Fetsch joined the church in 1980 with her husband, Bill, who was on the vestry there, but resigned when the vote to defect was declared as passed. He is now the senior warden of the “Continuing Episcopalian” church.
She said she noticed Yates “discernibly change” his message, bringing more conservative political themes into his sermons in the mid-1990s. They took a distinctively anti-President Clinton tone and became more politically pronounced as the Bush administration came into power in 2001. “Things became more morally ‘black and white’ in his sermons,” Fetsch said, long before the issue of the gay bishop erupted in November 2003.

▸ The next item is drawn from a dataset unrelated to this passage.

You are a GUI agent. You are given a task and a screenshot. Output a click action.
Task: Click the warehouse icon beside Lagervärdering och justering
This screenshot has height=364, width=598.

Meanwhile, noted Bush administration associates and fellow travelers such as Alberto Gonzales, Porter Goss, Michael Gerson and Fred Barnes flocked to the church, along with many political conservatives from around Northern Virginia. Over 80 percent of the membership comes from those circles, she claimed, adding that only 15 to 18 percent have real Episcopalian roots.
“Yates began in his sermons to constantly criticize and denounce the Episcopal denomination,” she said. “The Episcopal ‘brand’ became a negative in his view, and he was relentless saying so.” Over time, she said, many in the congregation went along with his view.